ぼんやり灯る光がなんとも色っぽいバーで、溶けていく氷を眺めていると、見知らぬ男が声をかけてきた。光沢のあるスーツを着た、身なりの良い男だった。

整えられた髪からは清潔感が溢れており、外見は間違いのない、魅力的な人物だった。


しかし、初めこそ丁寧であったが、お酒が進むにつれその本性が露わになっていった。

彼は、自身の武勇伝を語り出した。

内容はよく覚えていないが、あちらの界隈で有名な人物らしい。

ダラダラと話す男は好きではないし、着飾った言葉に興味はない。



「それはいいですね。

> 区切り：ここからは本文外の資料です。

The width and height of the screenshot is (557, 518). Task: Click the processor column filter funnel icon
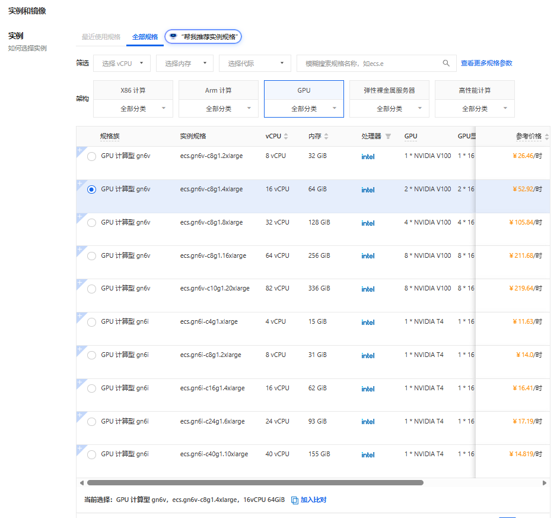click(388, 137)
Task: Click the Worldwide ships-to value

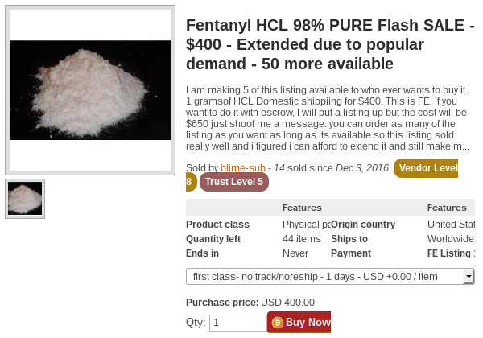Action: [x=451, y=239]
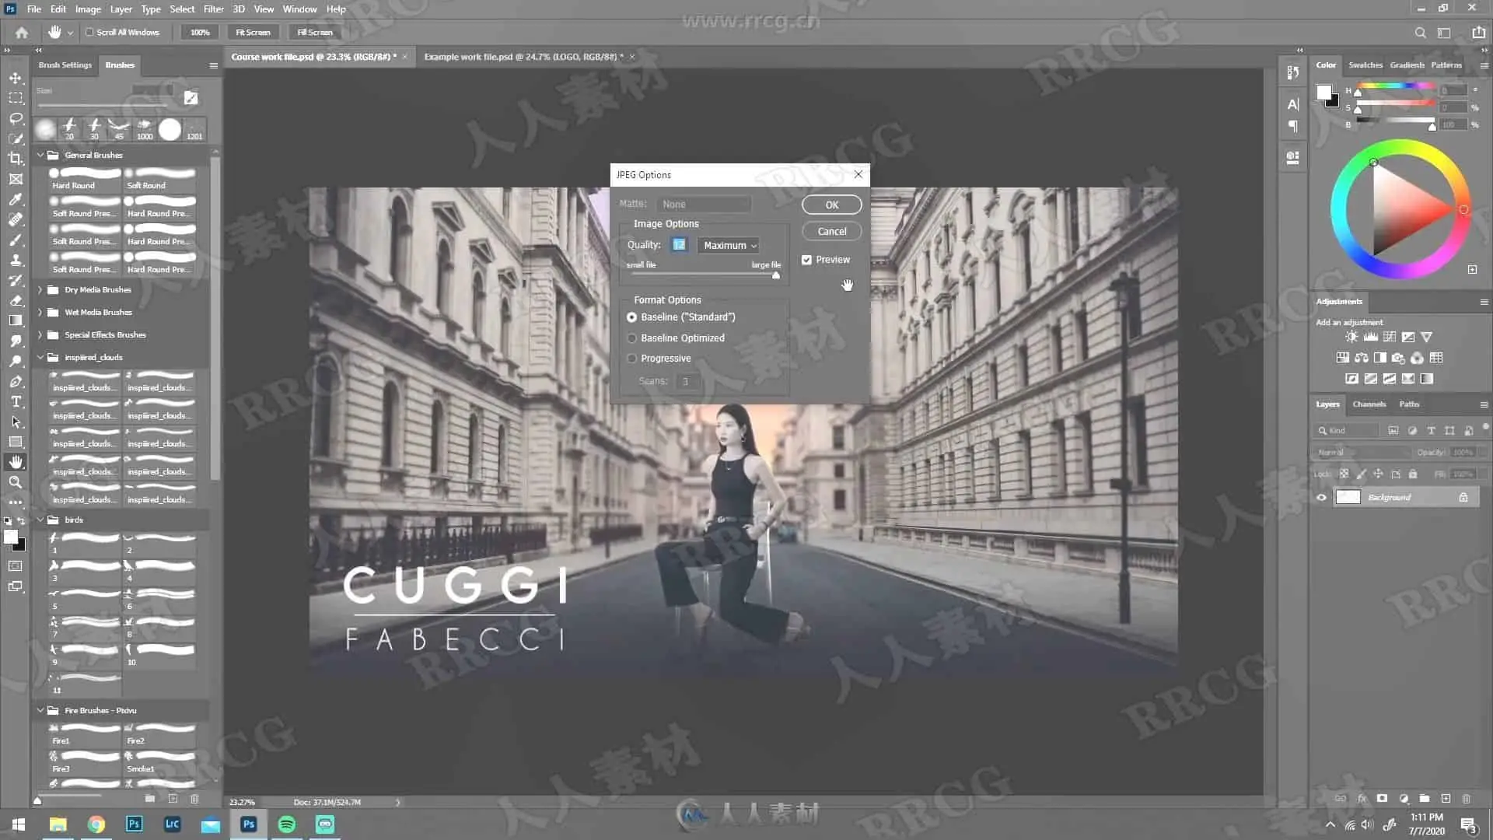Open the Maximum quality dropdown
Viewport: 1493px width, 840px height.
728,245
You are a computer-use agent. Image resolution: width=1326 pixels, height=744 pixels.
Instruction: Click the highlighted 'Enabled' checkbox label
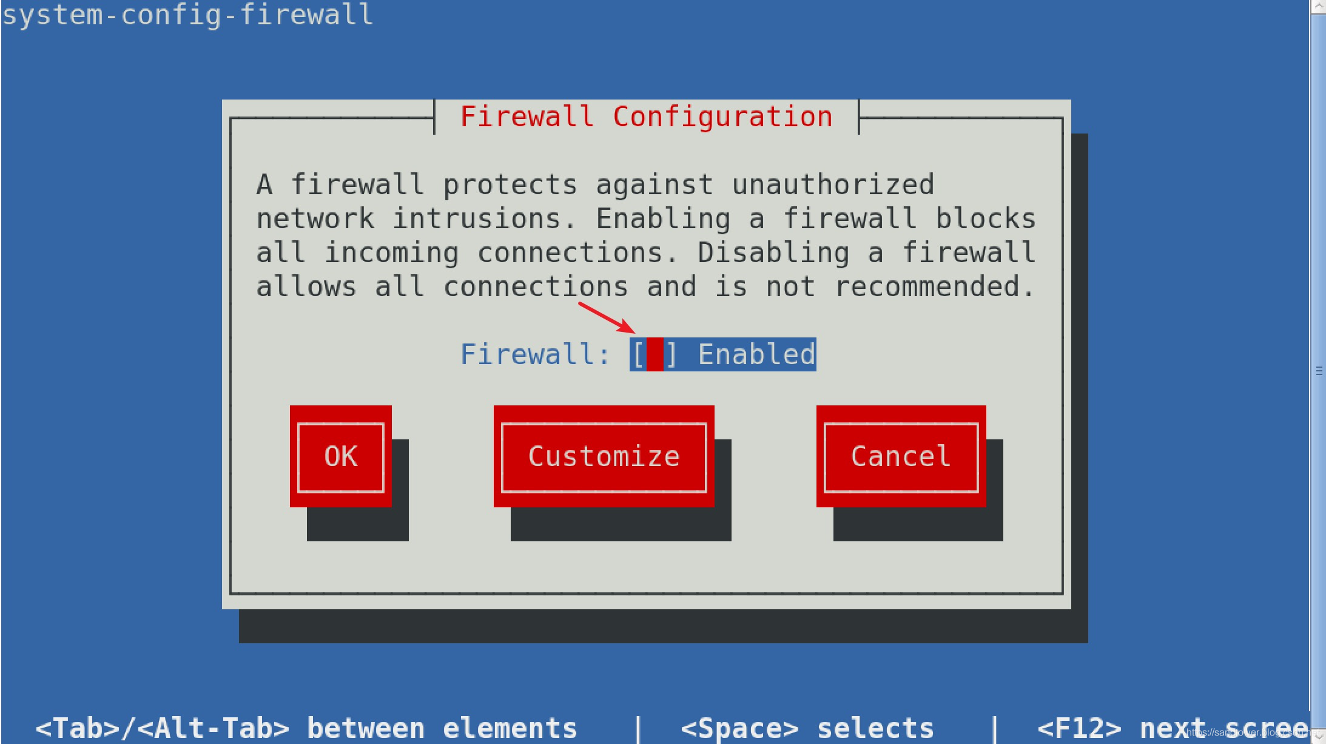pyautogui.click(x=756, y=354)

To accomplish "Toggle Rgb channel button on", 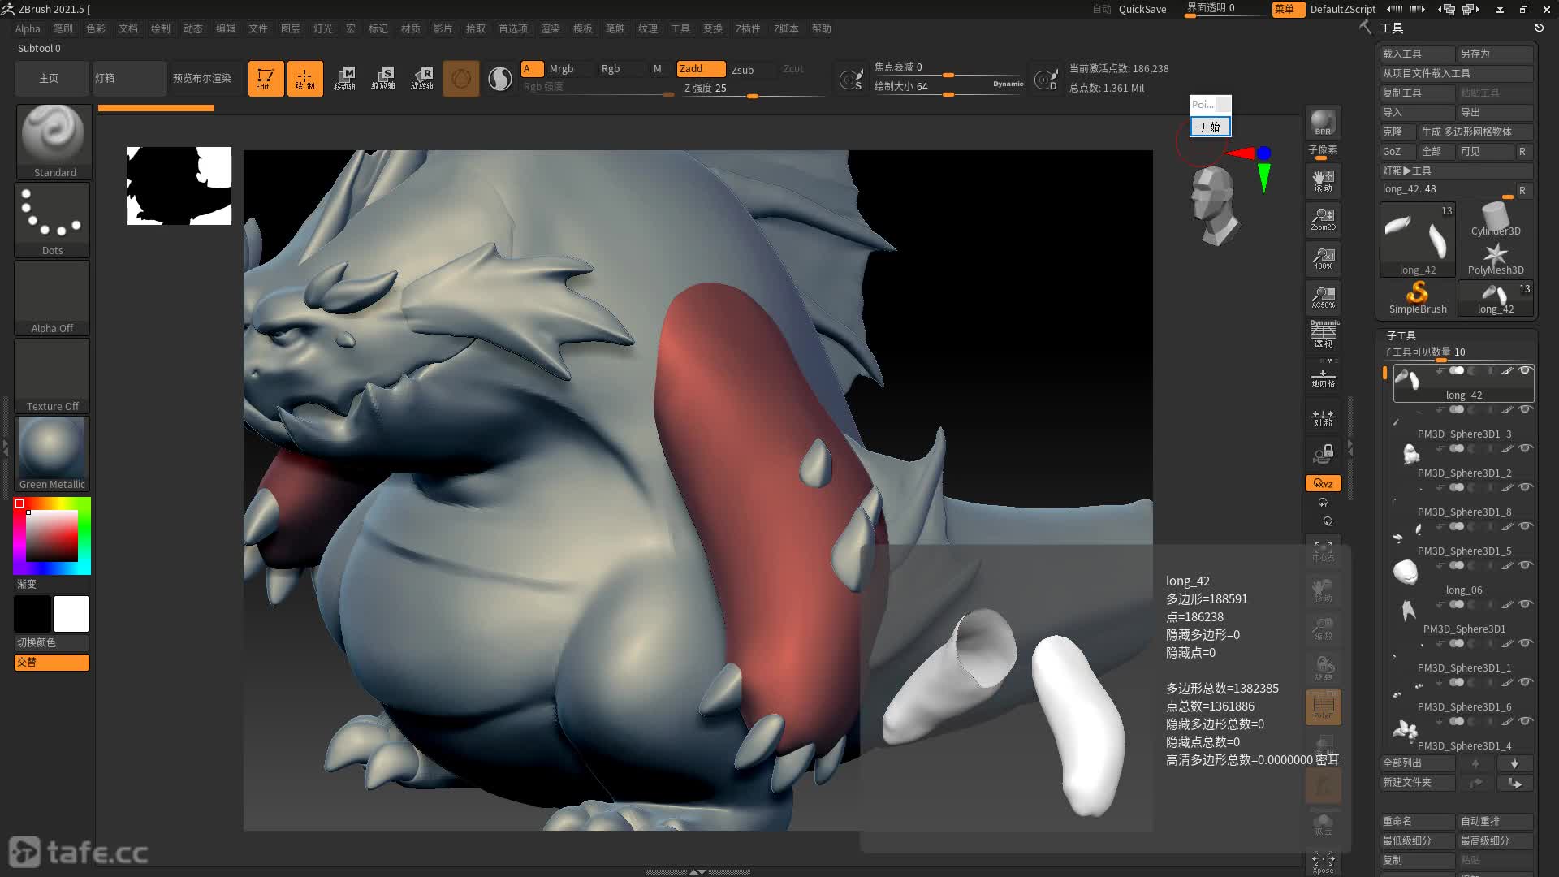I will pos(609,67).
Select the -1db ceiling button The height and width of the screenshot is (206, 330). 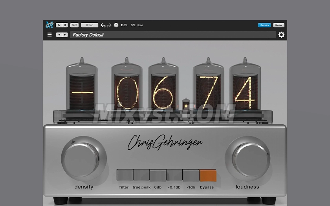[x=191, y=175]
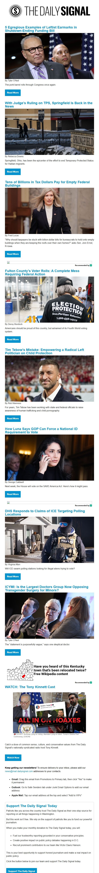This screenshot has width=99, height=873.
Task: Click the Recommended by icon above DHS article
Action: pyautogui.click(x=91, y=505)
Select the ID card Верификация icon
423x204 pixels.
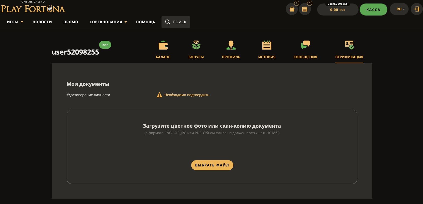point(349,45)
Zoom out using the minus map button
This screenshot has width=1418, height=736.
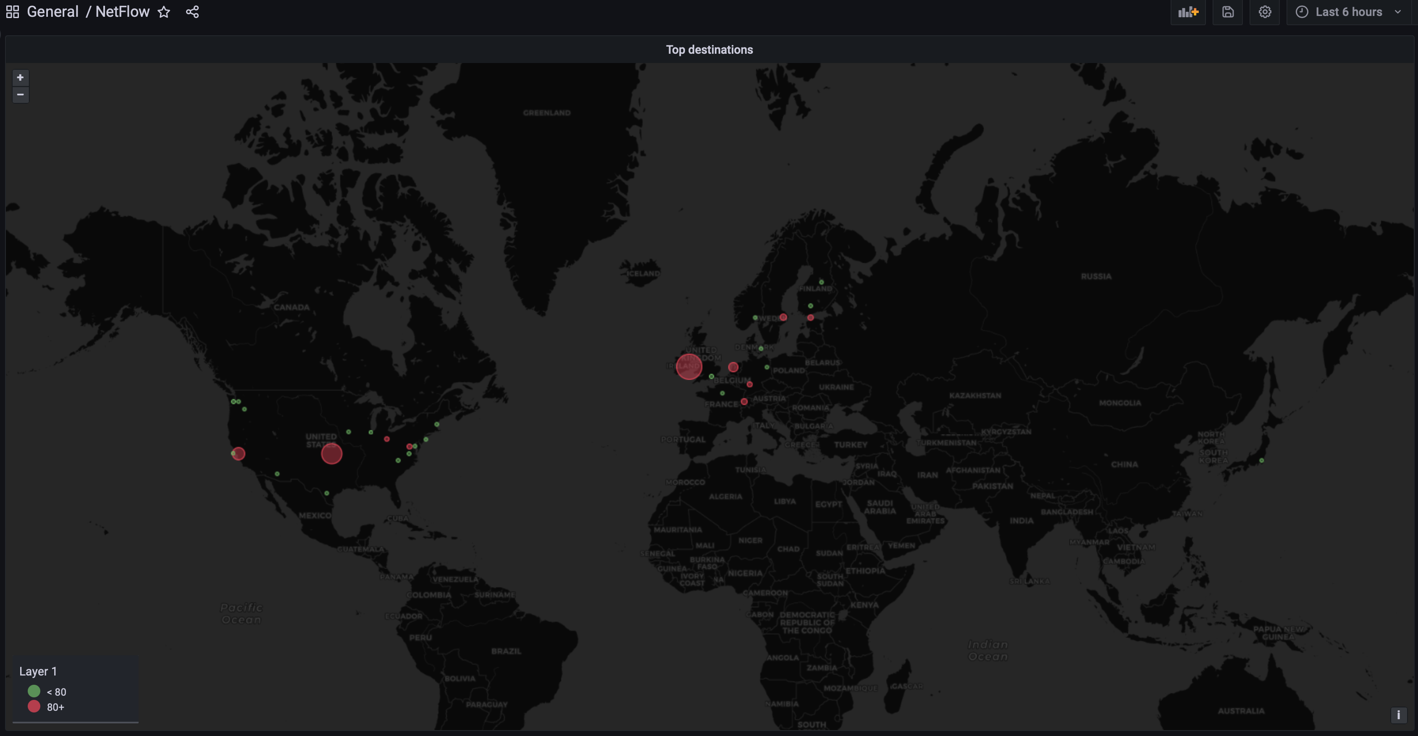pyautogui.click(x=20, y=95)
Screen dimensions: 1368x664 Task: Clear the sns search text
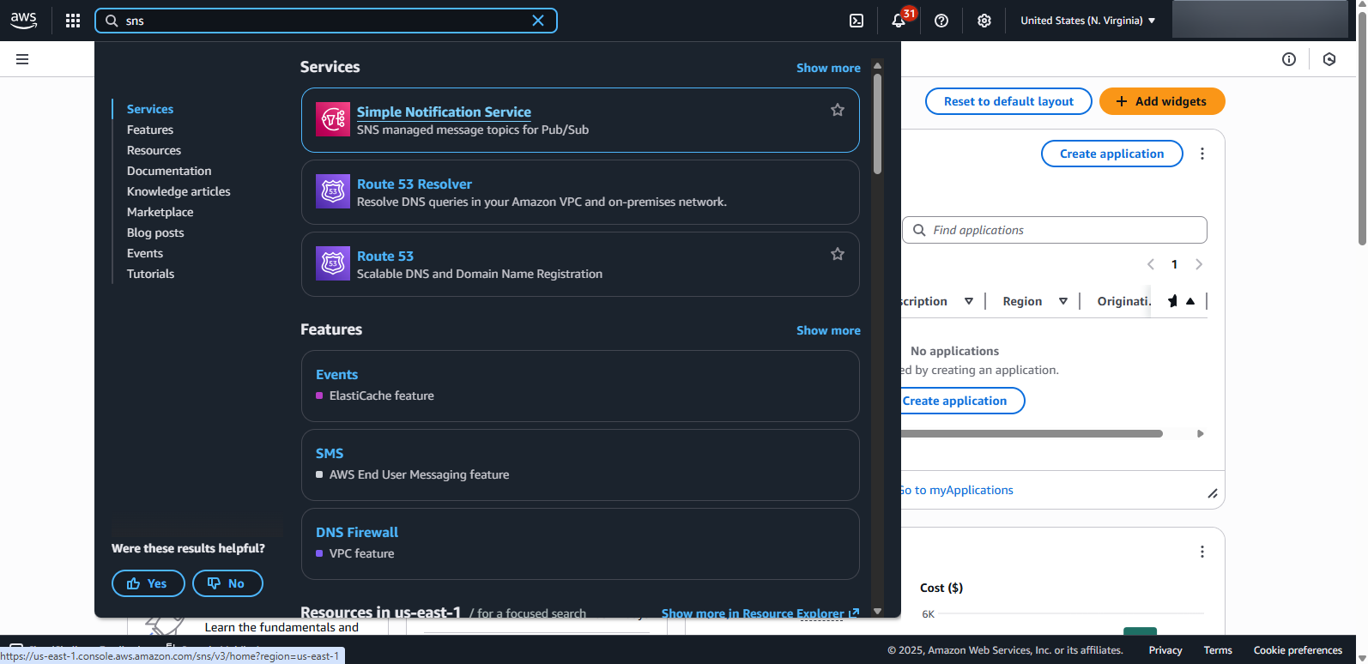(538, 21)
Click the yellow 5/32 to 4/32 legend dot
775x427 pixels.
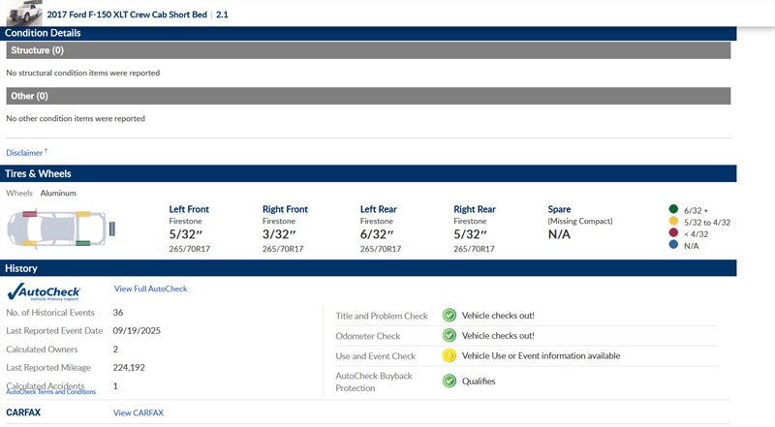tap(672, 222)
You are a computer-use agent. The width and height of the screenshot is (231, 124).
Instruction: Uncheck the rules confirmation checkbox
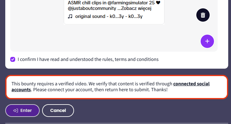click(x=13, y=59)
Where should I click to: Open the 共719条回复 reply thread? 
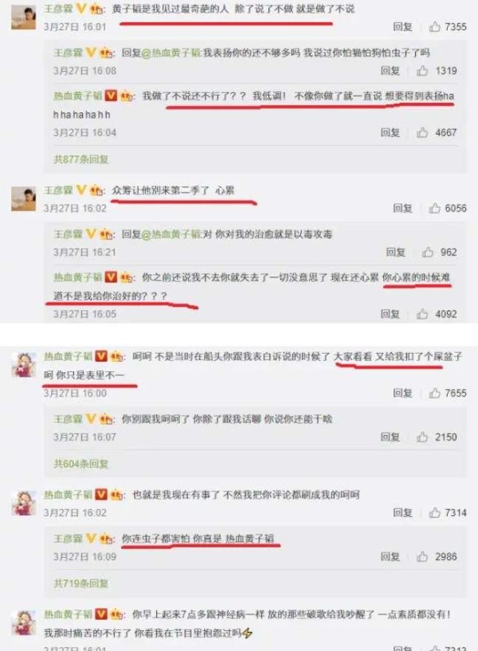coord(81,583)
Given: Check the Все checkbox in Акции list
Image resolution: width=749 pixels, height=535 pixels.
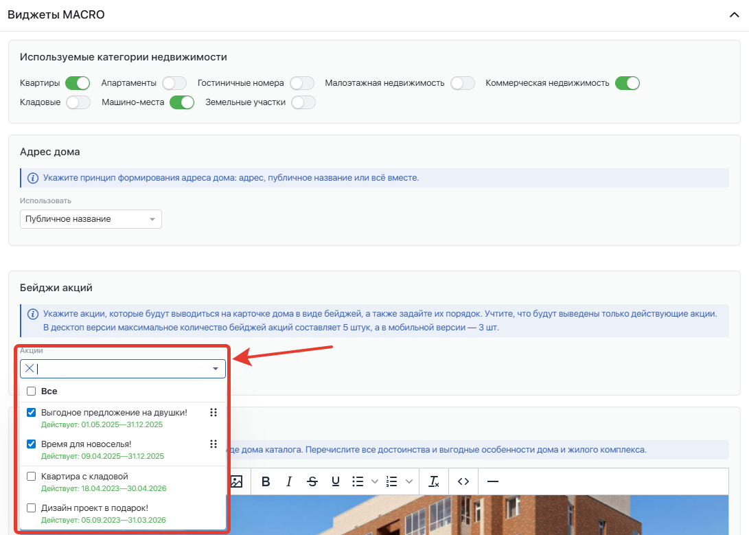Looking at the screenshot, I should (x=31, y=391).
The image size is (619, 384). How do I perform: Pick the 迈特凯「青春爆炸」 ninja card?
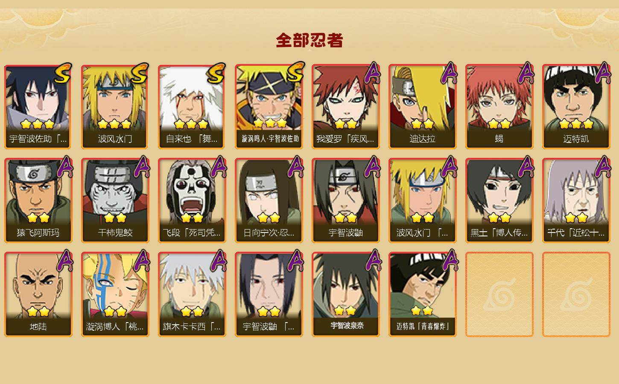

女の子はこぞってブランドものを欲しがりますから」


「嫌な言い方をするね」


「嫌味を言ったつもりはないですよ。

 賞賛してるんです」


なんとも退屈である。

私は「それでは」と笑顔を送り、お札を1枚テーブルに置いて店を出た。

今日もひとり、光り輝く空っぽの街を歩いていく。





私は、現在都内オフィビルで受付嬢として働いている。

その人は、台風と共にやって来た。



「失礼します。私、M商事の奥山と申します。

R物産の田所さんとの打ち合わせで参りました」


「かしこまりました。こちらにご署名いただき、少々お待ちください」


受話器を取り内線を繋ぐ。


「はい。それではお通しします」


よく見ると、入館証を受けとった彼の前髪からは雫が滴り、スーツは鈍色に染まってしまっていた。

私は思わずハンカチを取り出し彼に渡した。


「もしよろしければ使ってください」


「あ、いえ、申し訳ないです」


「でも、打ち合わせなら少し拭かれてから行ったほうがいいかと」


彼は申し訳なさそうに受け取ると、全身を一拭きした。

つるっとしたシルク素材のネクタイをしていた。


「綺麗なネクタイですね」


「え?」


「あ、いえ。水色、好きで、つい」


「ハンカチ、洗って返します」


「あ、そのままで大丈夫ですよ」


「汚れてしまったので、でわ」


そう言うと、足早にエレベーターへと向かってしまった。

ほんの一瞬のやりとりだった。



時間は夕方と夜の間になった。

いつもは空が藍色の幕を下ろし出すこの時間だが、今日は一面に鉛色が広がっている。

人の出入りも少なくなり、職員たちは帰路につく。

私もそろそろと名札を外そうとした時、受付前に黒縁の眼鏡をかけた人物が現れた。

来客かと思ったが、そのネクタイに見覚えがあった。



「あ、先ほどの!何かお忘れ物でしょうか」


「いえ、先ほどはお礼も言わずに申し訳ありませんでした。それで、お借りしたハンカチなんですが、泥でかなり汚れてしまって」


「全然大丈夫ですよ。眼鏡かけられてたので、最初分かりませんでした」


「先ほどここへ来る時に、コンタクトを落としてしまって」


「じゃあもしかして、あまり見えてなかったとか」


「はい。なぜですか」


「いえ、入館記録の書き方が、、、」


私は、欄外から大きくはみ出した彼の名前を見せた。


「うわぁ、お恥ずかしい。汚い字ですみません」


「いえいえ」


「そうだ。これ、たいしたものではないんですが。ありがとうございました」



彼が差し出した袋の中には、チェック柄の紙に包まれた何かが入っていた。



「そんな、わざわざ。ありがとうございます。

 開けてもいいですか」


「はい」



包み紙を開いて私は驚いた。プレゼントを受け取ってハッとしたのは初めてだった。

顔を上げると、急いで来たのか、彼はおでこにうっすらと汗をかいていた。

そして、また少し濡れてしまった肩に、不覚にも感動している自分がいた。


私が欲しかったのは、高価なブランドものでも、綺麗な花でも、ありふれた褒め言葉でもない。

大袈裟かもしれないが、きっとこれは、人生で何度も訪れる感動ではない。


私の表情に、目の前の彼は笑ってしまうほど不安そうな顔をしていた。



「あんまりでしたかね」



「いえ。嬉しいです。大切に使います」




綺麗な包み紙の中は、水色のハンカチだった。


初めて知った。


些細な言葉を覚えていてくれることが、こんなにも嬉しいということを。